Mr. Selby also commented: "With the shift in focus, the Beta Hunt Mine is considered to be non-core to RNC. A strategic alternatives process is underway, which may include the sale of all or a portion of Beta Hunt. Several parties have already expressed interest in participating in the process, which we expect to be completed by early Q3 2018. For accounting purposes, RNC has taken a non-cash charge to write down its investment in Beta Hunt based on the depletion of the historical resource estimate released in February 2016. An updated resource including the drilling completed in 2017 is expected to be released shortly."

Mr. Selby continued, "Quarter-over-quarter production improvements at Beta Hunt are expected to continue during 2018. March 2018 production rates of approximately 2,200 tonnes per day will drive record monthly production and a fifth consecutive quarter-over-quarter production increase in the first quarter of 2018. A further increase is expected in the second quarter with payable gold production expected to reach an annualized rate of approximately 63,000 payable ounces. Nickel production is also expected to improve during the second quarter to approximately 800,000 pounds as the first nickel from the newly developed 1826 area has been produced with grades in excess of 3.5%, contributing to improved cash flows during the second quarter. In light of the strategic alternatives process under way for Beta Hunt, RNC will not be providing full year 2018 production guidance."

2017 and Recent Highlights

  • Gold sales were 33,578 ounces in 2017, up 60% compared to 20,958 ounces in 2016 including 12,896 ounces in the fourth quarter. Commercial production of gold commenced on 1 July 2017. As previously reported, throughput levels and costs were adversely affected as slower than expected ramp up in development activity and equipment availability issues delayed new production stopes. Reference is made to the Non-IFRS Measures section in RNC's MD&A for the period ended December 31, 2017.

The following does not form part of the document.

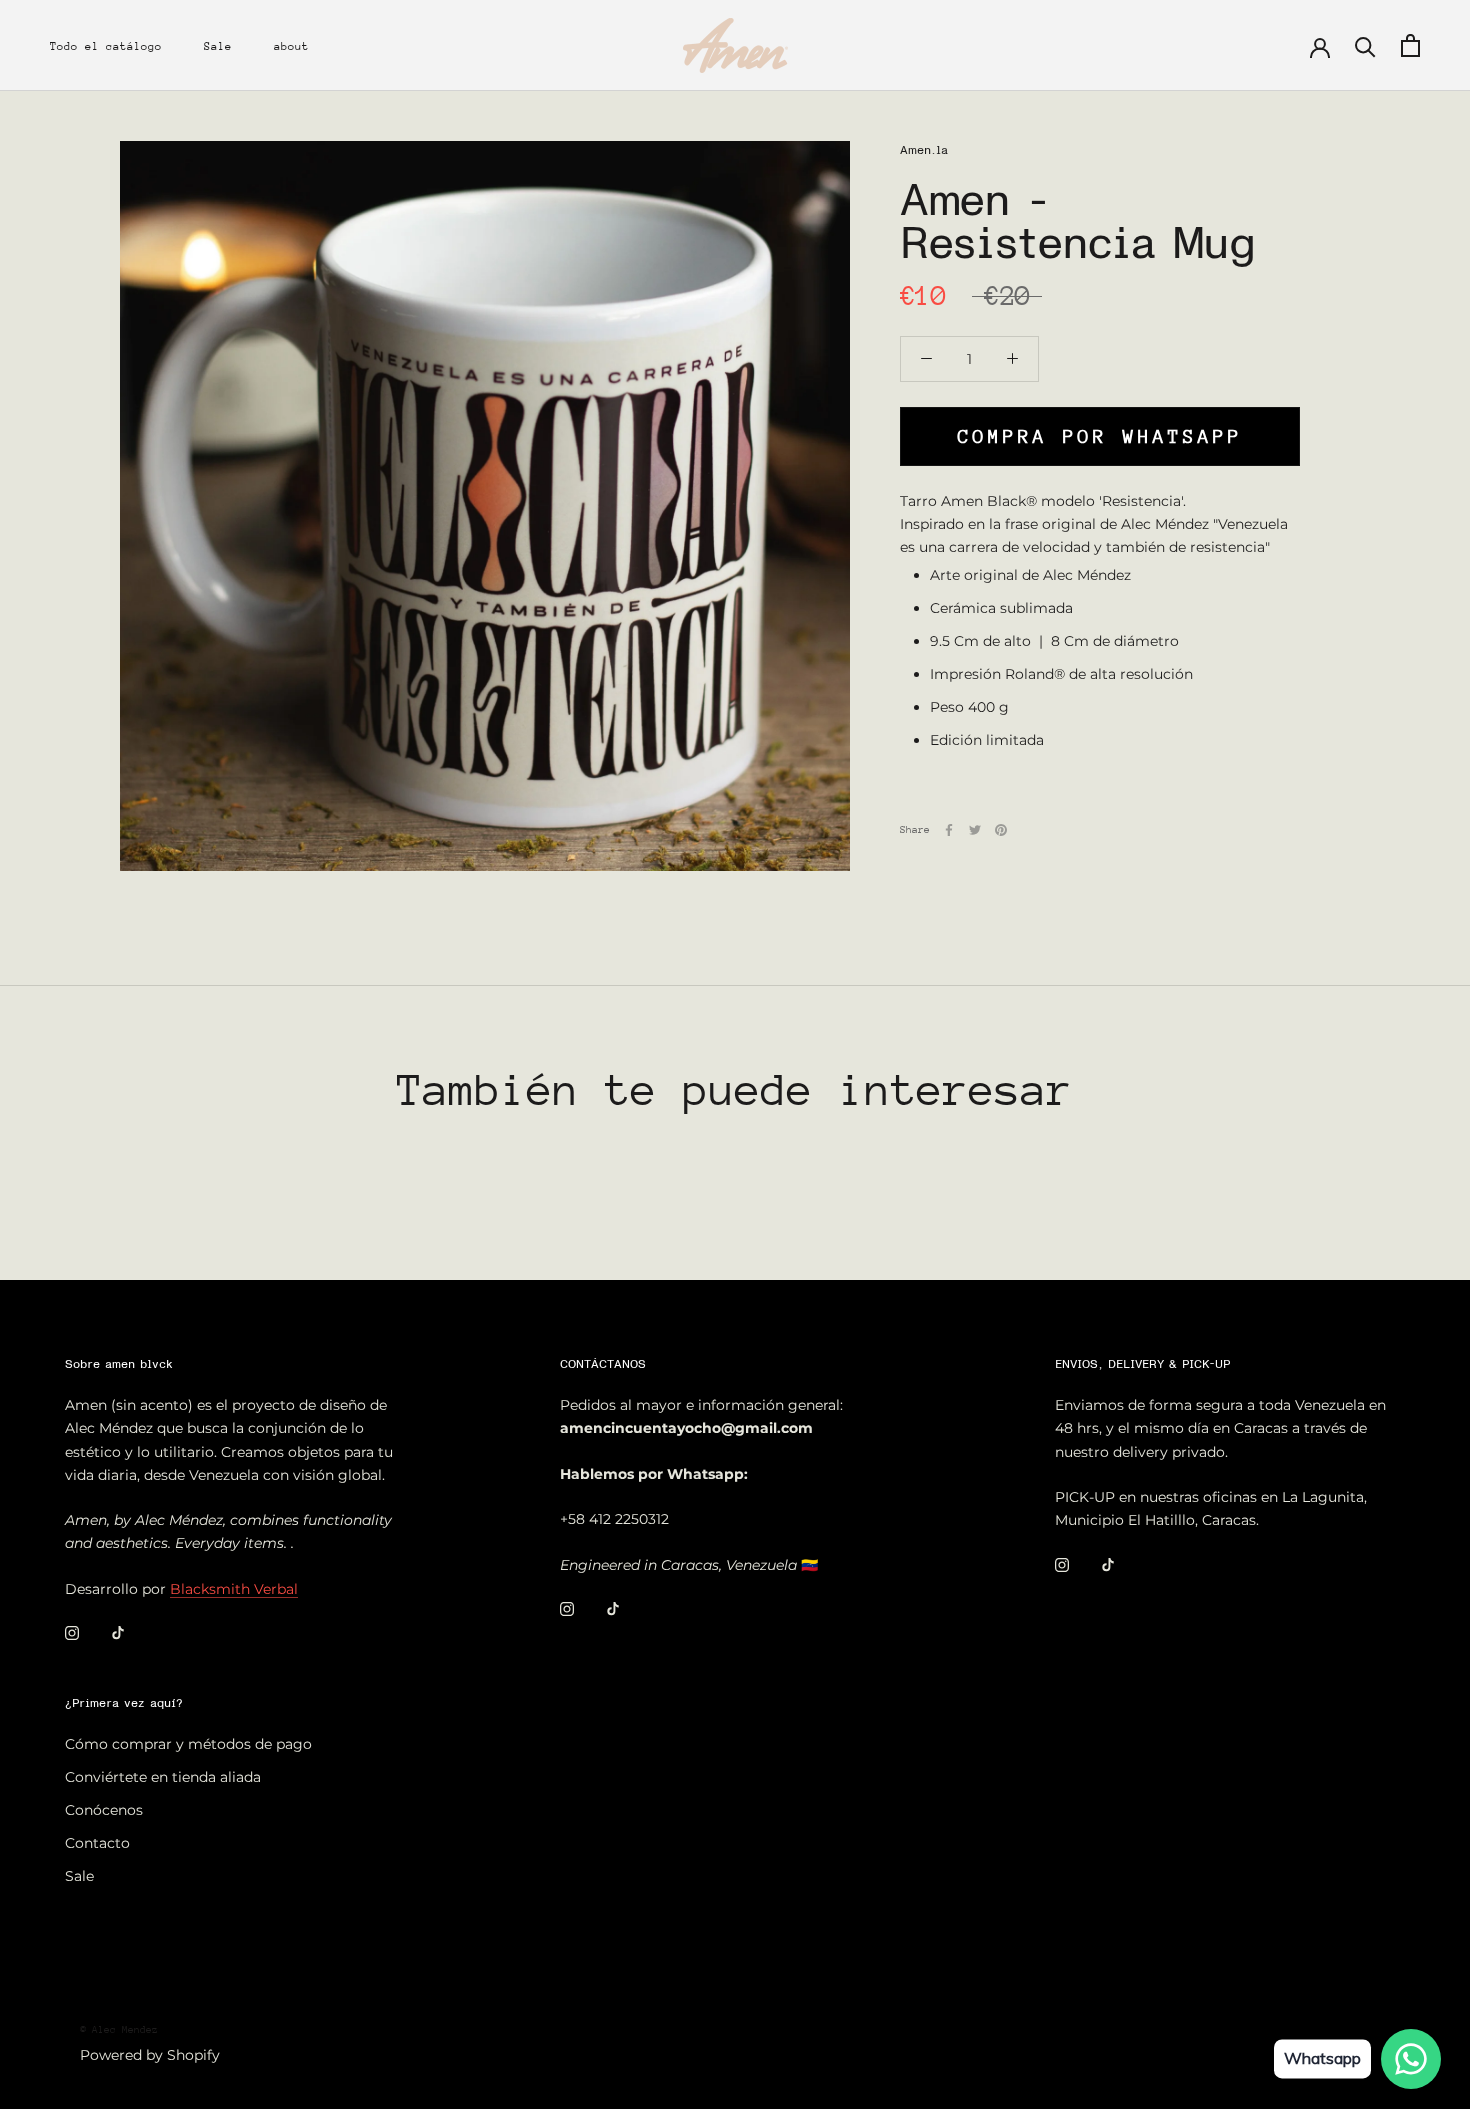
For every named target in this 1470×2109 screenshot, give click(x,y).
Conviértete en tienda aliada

  • Beta Hunt 2017 nickel in concentrate production was 0.80 kt. As previously reported, Management reduced nickel production during the 1st half of 2017 due to depressed nickel prices and in order to focus on gold production.

  • Mined gold production at Beta Hunt during the fourth quarter was 12,722 ounces, up 21% compared to 10,489 ounces in the third quarter of 2017. Gold tonnes mined were 160 kt in the fourth quarter of 2017, up 10% compared to 146 kt in the third quarter of 2017. Gold sales were 12,896 ounces, an increase of 49% compared to 8,659 ounces sold in the third quarter of 2017.

  • For 2017, gold mining cash cost per ounce decreased to $763 in December 2017 and $882 in the fourth quarter of 2017 versus $1,347 in the first quarter of 2017 as throughput and grades improved during the year. All-in sustaining costs net of by-product credits were US$1,617 per ounce sold, compared to US$1,608 in 2016 as lower average grades for the overall year largely offset higher production rates. 2017 costs reflect the average grade milled of 2.16 g/t and production rate of 1.4 ktpd which is much lower than the 2.39 g/t grade milled and production rate of 1.7 ktpd in the fourth quarter of 2017 and the 2.7 g/t milled and 1.9 kptd production rate in December 2017. Unit costs are expected to decline with higher production volumes and grades through 2018. Reference is made to the Non-IFRS Measures section in RNC's MD&A for the period ended December 31, 2017.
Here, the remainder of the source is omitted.